Many rural residents are financially vulnerable – despite poverty being widely seen as an urban issue, new research has found.

Saturday, 27th March 2021, 12:20 pm
Many rural communities are being let down says research.

A study of people living in Harris, East Perthshire in Scotland, and Northumberland in England, found that much work available in rural communities is not ‘good work’, with incomes often volatile and irregular.

It also found the welfare system is not well adapted to rural lives, and there are barriers to entering self-employment and developing rural small businesses.

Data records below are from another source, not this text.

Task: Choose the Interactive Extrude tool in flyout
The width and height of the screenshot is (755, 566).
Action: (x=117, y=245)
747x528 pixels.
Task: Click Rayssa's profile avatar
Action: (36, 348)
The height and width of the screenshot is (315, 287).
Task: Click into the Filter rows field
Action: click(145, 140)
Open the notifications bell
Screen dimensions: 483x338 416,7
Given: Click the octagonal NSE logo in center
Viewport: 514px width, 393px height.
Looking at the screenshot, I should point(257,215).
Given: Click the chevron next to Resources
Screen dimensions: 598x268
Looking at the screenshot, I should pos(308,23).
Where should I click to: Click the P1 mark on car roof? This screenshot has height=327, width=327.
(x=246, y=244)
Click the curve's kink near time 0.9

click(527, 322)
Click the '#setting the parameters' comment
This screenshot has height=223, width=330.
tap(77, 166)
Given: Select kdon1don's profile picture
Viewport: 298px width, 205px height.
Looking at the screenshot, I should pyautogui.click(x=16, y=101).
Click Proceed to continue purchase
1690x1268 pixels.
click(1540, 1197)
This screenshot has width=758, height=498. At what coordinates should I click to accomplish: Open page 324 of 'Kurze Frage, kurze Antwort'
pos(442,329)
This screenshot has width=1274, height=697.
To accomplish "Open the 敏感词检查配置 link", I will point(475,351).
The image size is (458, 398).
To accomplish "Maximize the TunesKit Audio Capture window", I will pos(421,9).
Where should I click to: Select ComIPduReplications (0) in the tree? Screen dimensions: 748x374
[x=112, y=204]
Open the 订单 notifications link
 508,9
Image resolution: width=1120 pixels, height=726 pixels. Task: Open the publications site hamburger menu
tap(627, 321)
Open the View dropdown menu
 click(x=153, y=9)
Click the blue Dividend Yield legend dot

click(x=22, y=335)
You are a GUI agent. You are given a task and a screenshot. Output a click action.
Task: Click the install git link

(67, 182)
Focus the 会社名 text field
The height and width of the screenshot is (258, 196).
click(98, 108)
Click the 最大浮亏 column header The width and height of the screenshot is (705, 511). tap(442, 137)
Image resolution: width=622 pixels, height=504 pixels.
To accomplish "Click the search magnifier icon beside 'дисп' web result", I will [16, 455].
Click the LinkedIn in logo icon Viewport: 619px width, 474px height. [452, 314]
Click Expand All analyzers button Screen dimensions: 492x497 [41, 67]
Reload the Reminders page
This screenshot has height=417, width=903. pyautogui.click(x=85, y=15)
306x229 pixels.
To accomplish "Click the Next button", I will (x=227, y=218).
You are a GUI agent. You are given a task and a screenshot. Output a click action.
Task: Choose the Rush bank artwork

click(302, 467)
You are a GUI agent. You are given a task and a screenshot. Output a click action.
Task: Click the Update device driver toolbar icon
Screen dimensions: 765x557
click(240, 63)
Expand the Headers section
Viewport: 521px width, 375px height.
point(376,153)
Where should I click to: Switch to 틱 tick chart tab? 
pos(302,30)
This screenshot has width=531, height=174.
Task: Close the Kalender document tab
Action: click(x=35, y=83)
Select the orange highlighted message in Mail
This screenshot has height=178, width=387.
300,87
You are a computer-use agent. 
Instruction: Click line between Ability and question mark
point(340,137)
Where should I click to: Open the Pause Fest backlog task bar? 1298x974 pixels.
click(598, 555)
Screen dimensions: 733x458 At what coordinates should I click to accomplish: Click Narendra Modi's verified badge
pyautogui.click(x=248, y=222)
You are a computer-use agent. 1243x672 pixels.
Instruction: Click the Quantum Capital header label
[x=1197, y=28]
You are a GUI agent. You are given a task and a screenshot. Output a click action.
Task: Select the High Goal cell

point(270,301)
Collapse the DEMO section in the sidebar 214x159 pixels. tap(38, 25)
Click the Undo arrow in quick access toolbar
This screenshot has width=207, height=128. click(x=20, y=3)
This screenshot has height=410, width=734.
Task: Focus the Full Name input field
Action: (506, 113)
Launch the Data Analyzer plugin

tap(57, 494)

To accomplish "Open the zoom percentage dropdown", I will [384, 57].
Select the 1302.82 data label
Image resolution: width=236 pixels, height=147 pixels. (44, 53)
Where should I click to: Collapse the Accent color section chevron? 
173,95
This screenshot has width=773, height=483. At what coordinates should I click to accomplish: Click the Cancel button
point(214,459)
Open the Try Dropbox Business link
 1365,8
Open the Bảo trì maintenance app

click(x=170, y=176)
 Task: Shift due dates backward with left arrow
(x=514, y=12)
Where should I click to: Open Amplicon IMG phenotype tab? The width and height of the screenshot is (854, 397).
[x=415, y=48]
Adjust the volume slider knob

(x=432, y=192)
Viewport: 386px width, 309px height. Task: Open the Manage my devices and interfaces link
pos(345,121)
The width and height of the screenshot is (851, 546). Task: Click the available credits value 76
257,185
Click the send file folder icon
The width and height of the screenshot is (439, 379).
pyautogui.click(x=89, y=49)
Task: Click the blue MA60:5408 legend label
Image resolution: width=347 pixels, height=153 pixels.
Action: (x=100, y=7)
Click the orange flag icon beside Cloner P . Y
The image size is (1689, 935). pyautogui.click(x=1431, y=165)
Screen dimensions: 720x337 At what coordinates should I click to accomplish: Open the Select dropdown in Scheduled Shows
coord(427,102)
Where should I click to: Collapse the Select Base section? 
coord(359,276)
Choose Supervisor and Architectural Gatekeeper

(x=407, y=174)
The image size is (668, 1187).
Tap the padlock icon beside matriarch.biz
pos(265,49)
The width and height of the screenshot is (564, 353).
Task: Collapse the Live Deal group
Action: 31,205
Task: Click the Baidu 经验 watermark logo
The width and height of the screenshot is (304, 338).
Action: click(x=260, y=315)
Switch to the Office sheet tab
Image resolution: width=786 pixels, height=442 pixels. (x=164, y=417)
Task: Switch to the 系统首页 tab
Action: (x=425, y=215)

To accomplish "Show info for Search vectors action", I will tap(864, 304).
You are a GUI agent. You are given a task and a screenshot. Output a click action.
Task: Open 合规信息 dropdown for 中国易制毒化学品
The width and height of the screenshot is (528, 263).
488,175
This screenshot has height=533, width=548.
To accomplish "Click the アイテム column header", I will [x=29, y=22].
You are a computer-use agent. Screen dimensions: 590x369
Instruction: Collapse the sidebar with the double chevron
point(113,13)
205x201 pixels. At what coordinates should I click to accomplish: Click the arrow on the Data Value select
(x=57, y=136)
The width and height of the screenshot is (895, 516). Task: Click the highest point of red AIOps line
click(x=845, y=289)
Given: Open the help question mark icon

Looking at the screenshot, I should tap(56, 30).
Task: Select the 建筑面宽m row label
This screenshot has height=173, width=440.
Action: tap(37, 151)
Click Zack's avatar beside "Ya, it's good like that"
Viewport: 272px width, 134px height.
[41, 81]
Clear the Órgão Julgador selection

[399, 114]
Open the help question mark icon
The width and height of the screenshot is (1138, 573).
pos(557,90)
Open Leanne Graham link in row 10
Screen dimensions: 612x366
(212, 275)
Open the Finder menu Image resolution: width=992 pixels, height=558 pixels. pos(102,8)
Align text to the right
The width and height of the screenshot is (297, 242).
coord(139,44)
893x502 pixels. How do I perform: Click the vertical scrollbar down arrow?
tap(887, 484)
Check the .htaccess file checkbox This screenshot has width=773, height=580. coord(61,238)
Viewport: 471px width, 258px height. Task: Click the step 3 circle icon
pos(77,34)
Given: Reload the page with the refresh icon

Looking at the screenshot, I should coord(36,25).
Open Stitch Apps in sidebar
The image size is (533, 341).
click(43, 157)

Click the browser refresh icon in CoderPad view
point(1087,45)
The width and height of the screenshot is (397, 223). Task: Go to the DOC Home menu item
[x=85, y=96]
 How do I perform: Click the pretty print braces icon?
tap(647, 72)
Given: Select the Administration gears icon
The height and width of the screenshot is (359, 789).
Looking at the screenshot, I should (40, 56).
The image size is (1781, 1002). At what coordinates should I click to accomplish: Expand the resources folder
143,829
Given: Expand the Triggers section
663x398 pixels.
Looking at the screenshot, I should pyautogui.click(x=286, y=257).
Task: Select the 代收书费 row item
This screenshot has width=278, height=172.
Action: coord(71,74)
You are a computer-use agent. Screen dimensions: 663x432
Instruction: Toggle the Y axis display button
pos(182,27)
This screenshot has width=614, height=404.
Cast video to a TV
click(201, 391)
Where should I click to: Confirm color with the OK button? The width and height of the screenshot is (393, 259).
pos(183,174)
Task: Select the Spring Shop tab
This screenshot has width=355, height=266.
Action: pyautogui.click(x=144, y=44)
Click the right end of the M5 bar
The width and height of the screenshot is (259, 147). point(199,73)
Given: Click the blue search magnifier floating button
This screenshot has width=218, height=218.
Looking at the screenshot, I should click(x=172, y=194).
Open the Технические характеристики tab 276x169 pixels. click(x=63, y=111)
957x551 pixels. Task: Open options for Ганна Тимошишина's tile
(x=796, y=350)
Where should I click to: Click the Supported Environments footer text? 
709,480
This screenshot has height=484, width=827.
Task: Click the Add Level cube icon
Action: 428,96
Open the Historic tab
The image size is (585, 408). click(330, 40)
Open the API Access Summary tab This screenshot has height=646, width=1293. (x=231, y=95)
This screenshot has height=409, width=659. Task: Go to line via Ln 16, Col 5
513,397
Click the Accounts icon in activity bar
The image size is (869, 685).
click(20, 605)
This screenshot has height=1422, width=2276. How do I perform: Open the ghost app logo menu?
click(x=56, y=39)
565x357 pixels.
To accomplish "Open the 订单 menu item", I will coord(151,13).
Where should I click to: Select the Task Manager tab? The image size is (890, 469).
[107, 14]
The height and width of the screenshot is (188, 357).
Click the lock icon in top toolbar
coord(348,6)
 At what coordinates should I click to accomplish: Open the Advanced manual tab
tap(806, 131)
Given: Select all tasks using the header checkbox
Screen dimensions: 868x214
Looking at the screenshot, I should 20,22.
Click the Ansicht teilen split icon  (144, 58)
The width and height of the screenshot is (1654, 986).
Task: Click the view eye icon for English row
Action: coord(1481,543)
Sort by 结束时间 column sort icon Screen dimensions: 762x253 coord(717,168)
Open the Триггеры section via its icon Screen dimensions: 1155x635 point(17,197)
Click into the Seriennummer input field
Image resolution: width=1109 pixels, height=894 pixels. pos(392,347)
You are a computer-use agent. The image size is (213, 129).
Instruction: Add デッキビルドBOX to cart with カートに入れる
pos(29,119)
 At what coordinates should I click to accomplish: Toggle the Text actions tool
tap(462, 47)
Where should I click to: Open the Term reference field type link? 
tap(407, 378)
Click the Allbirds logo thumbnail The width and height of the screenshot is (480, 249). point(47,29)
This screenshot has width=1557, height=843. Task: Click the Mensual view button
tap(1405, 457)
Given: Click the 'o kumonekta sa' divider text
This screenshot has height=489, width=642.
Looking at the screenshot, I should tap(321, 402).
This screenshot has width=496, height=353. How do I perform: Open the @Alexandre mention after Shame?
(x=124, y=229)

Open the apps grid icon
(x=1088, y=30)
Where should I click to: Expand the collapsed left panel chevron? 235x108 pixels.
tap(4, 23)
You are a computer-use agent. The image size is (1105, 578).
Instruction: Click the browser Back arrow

The study was carried out by Scotland’s Rural College (SRUC) in partnership with the University of Newcastle and the Impact Hub Inverness between October 2019 and September 2020 – both before and during the coronavirus pandemic.

Benefits system for rural areas isn't well set up, especially in the crofting communities

Although there is potential for new rural enterprise, the researchers found there are now fewer jobs in land-based activities and manufacturing in rural areas, with most people employed in services such as health, education, tourism and retail.

While some residents commute - or tele-commute – to well-paid, secure professional jobs, much local employment is precarious, low-paid or seasonal, with volatile and unpredictable incomes creating financial vulnerability.

However, despite many people relying on support from the state, including welfare and pensions, the benefits system is unable to deal fairly with the volatility and irregularity of rural incomes, increasing the vulnerability of those living in rural areas to poverty.

The centralisation and digitalisation of the welfare system in recent years has created further difficulties, with poor broadband and mobile coverage, and loss of public transport, in many rural areas.

The researchers also found that the centralisation or reduction of other services such as education, health, social care and housing has exacerbated many of these issues. As a result, greater importance is now placed on the cash-strapped voluntary sector in providing support and advice.

Lead researcher Professor Mark Shucksmith, from Newcastle University, said: “There is poverty in rural as well as urban Britain that national policymakers are not addressing adequately.

“This research highlighted that the support and advice offered by voluntary and community organisations is valued by, and invaluable to, those in rural areas experiencing or at risk of financial hardship and are most people’s first port of call - and sometimes their sole source of support. We found many examples of innovative practices involving voluntary and community organisations and local partnership working.

“Policies could be improved with the benefit of local place-based knowledge that exists among these organisations. There is a real opportunity for rural proofing of policy but it’s crucial that this involves rural stakeholders who have this local understanding.”

Dr Jayne Glass, from the Rural Policy Centre at SRUC, said: “The report sets out a range of policy interventions that could address the challenges identified in the research.